At the opening of the 1920 Republican National Convention, Warren G. Harding had just 39 delegates committed to his candidacy, putting him well behind frontrunner Leonard Wood and fellow contenders Hiram Johnson and Frank Lowden. When no candidate was able to poll a majority after nine ballots, however, GOP leaders met privately in Chicago’s Blackstone Hotel---the confab gave rise to the now-familiar term "smoke-filled room"---and selected Harding as the party’s nominee.
Harding had been the first choice of few delegates, but he was the second choice of most. Being everyone’s runner-up propelled the Ohio senator to the presidency.
Unfortunately, little in life works that way, and college football recruiting is one of the many aspects of our existence that does not.
At last night’s Under Armour All-America Game, Xzavier Dickson announced that Athens was his second choice, committing to the Alabama Crimson Tide over the Georgia Bulldogs. Insult was added to injury when, as expected, Quan Bray snubbed the ‘Dawgs in favor of the Auburn Tigers. There are indications that Isaiah Crowell may declare Georgia the runner-up in the battle to secure his services, as well.
After a disappointing haul last February, the Bulldogs need to bring in a stellar bunch of signees this year. While Georgia is putting together a very solid class, the Red and Black are losing ground relative to their rivals. Recruiting rankings are subjective, and high ratings in February do not guarantee championships in the fall, but no team can compete without high-caliber athletes, and nowhere is that more true than in the Southeastern Conference.

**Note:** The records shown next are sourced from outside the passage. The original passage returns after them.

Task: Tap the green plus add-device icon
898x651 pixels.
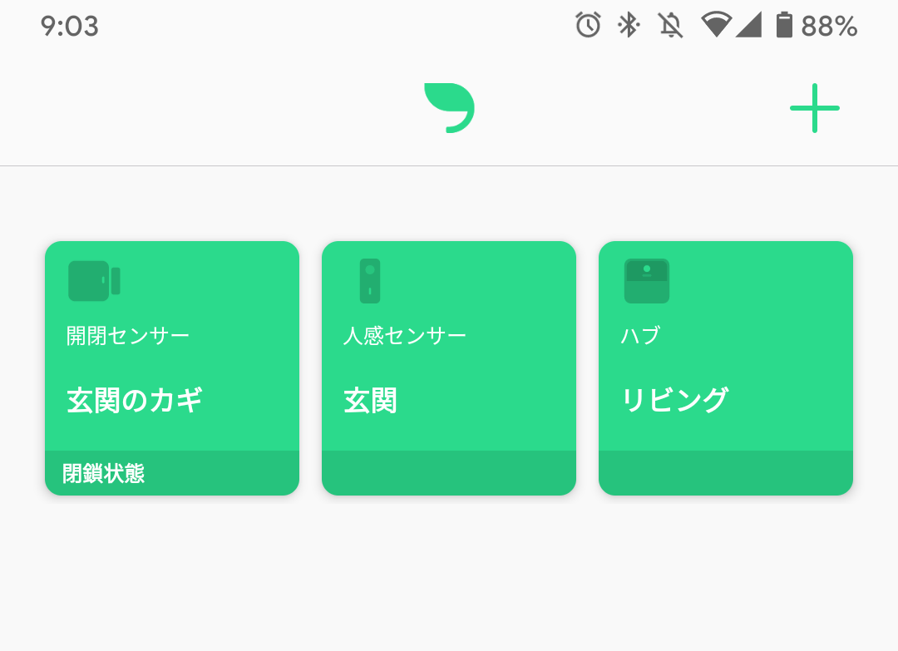Action: (x=814, y=108)
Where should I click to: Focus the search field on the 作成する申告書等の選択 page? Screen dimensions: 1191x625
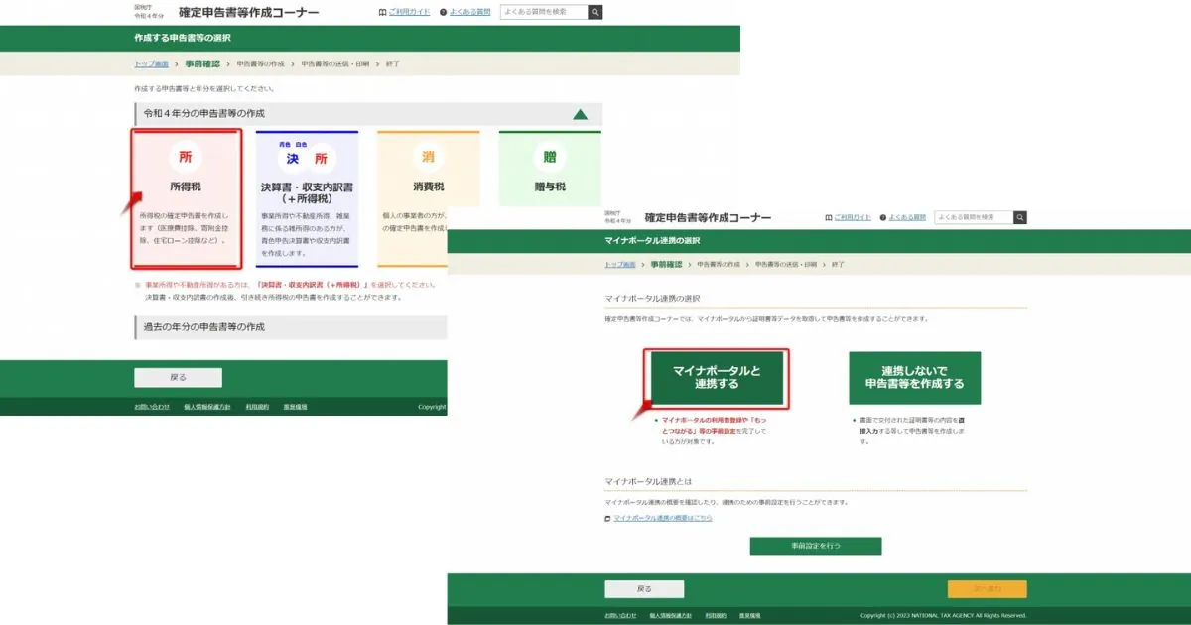[x=543, y=12]
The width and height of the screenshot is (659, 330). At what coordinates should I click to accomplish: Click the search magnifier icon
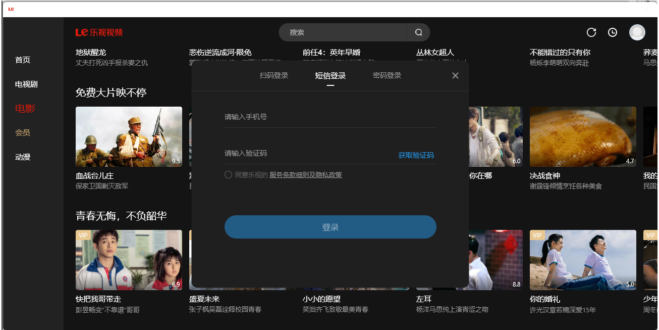pyautogui.click(x=418, y=32)
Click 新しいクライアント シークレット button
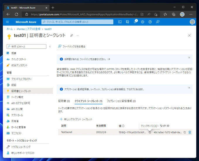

I fear that last night offered an early indicator of the answers to donkeydawg’s questions. I don’t want to go to the extreme of suggesting that the future of the program hinges on the decisions of a couple of kids who have yet to declare for whom they intend to sign on the dotted line, but, at this stage of the game, every little bit hurts. If a third straight disappointing season is followed by a second straight disappointing recruiting class, the downward trajectory may have entered a tailspin out of which the current coaching staff cannot pull us.
When Greg McGarity agreed to send the ‘Dawgs to Atlanta to face the Boise St. Broncos next Labor Day weekend, a lot of us thought that would make or break the current regime in a 2011 season that undoubtedly will determine the direction Georgia football takes for the future. We may learn the answer to that question sooner than we expect, though.
Mark Richt is a much better coach than Warren G. Harding was a president, and Coach Richt is ten times the man Harding was, but, if Georgia continues to be every elite prospect’s second choice, their careers may meet with the same sad fate.